Request - Find each row below that contains the string "settings", matching case exactly, and copy every such row in full.

Records for locating described items -
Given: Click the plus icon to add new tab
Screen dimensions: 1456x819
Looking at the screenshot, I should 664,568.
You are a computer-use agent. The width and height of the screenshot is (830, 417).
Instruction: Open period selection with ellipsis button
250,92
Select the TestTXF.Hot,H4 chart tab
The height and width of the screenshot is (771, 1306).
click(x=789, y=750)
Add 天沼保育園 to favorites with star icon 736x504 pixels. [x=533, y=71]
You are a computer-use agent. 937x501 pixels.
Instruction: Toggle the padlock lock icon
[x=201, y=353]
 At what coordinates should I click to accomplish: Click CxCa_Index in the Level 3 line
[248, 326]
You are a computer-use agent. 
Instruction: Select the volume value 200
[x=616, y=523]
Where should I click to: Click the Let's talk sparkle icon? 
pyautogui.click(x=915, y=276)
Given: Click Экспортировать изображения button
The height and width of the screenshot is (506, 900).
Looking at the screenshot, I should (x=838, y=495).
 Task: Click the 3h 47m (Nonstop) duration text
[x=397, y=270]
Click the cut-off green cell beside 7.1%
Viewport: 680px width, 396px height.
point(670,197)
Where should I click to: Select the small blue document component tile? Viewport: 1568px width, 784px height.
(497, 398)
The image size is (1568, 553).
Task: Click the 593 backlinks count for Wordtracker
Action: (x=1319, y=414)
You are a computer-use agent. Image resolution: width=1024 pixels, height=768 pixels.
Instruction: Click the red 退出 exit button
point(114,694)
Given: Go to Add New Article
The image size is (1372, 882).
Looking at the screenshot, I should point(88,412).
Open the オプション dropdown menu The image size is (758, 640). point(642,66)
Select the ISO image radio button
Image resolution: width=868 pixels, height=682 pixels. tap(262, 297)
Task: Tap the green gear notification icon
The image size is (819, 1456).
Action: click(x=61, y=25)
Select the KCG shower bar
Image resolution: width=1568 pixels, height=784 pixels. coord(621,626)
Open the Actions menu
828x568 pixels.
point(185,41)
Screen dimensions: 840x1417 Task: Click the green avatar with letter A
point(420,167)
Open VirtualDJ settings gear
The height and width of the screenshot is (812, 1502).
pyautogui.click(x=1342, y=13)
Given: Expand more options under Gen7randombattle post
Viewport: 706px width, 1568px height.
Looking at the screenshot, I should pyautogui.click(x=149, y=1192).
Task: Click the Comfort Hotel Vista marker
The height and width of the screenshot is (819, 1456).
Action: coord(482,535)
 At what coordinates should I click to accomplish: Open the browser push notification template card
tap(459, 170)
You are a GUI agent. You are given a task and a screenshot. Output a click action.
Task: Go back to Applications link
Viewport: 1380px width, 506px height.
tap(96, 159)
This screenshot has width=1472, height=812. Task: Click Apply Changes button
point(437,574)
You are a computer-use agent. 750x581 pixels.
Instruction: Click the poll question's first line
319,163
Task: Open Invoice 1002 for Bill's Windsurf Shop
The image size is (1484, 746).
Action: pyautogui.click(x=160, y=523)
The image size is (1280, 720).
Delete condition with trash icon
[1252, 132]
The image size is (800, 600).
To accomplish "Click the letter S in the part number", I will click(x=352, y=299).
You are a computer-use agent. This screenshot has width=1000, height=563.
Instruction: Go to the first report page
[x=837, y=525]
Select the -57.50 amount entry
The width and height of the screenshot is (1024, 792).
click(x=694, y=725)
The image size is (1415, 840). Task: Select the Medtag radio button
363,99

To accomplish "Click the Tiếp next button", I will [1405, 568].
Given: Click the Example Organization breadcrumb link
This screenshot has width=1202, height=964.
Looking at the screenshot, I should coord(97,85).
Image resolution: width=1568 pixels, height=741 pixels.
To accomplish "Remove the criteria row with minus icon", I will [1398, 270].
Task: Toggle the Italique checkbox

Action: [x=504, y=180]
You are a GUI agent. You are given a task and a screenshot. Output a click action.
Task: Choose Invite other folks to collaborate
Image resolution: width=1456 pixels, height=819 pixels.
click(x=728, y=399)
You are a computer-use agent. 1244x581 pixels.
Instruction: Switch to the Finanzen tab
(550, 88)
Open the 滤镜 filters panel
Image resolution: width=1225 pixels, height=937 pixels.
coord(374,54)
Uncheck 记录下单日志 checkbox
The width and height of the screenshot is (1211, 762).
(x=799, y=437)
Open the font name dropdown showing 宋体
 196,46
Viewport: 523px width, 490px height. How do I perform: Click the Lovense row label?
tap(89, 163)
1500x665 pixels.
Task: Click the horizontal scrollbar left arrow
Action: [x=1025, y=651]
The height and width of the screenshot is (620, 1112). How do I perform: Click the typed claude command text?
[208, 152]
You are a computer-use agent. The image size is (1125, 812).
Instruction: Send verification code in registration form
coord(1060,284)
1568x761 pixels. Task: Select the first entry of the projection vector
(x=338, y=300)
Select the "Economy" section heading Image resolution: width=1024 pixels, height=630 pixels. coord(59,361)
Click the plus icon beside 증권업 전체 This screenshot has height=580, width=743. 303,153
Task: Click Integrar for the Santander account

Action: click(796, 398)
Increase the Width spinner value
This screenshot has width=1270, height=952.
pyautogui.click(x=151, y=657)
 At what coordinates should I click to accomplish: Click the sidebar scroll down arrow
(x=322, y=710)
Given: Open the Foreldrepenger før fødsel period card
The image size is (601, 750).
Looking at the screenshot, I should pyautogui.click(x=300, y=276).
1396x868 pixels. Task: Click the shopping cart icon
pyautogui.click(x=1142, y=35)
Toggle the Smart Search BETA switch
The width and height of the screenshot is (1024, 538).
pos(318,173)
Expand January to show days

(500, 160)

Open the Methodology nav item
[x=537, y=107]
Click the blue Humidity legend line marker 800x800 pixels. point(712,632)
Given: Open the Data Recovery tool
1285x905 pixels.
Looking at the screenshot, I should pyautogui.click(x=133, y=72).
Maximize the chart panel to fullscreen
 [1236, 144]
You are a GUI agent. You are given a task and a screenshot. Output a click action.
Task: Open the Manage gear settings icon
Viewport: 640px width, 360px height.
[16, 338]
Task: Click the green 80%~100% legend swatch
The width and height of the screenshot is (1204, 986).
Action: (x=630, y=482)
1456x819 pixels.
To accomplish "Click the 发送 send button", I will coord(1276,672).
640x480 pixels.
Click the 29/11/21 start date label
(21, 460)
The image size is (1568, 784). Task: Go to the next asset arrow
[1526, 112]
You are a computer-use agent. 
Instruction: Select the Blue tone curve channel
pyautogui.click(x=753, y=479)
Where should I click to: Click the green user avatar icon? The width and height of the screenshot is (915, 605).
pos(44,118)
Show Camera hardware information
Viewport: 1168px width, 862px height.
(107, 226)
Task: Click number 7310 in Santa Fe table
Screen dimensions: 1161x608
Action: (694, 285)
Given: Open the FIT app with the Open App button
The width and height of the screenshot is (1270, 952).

Solution below -
Open VirtualDJ settings gear
Task: Open the Manage gear settings icon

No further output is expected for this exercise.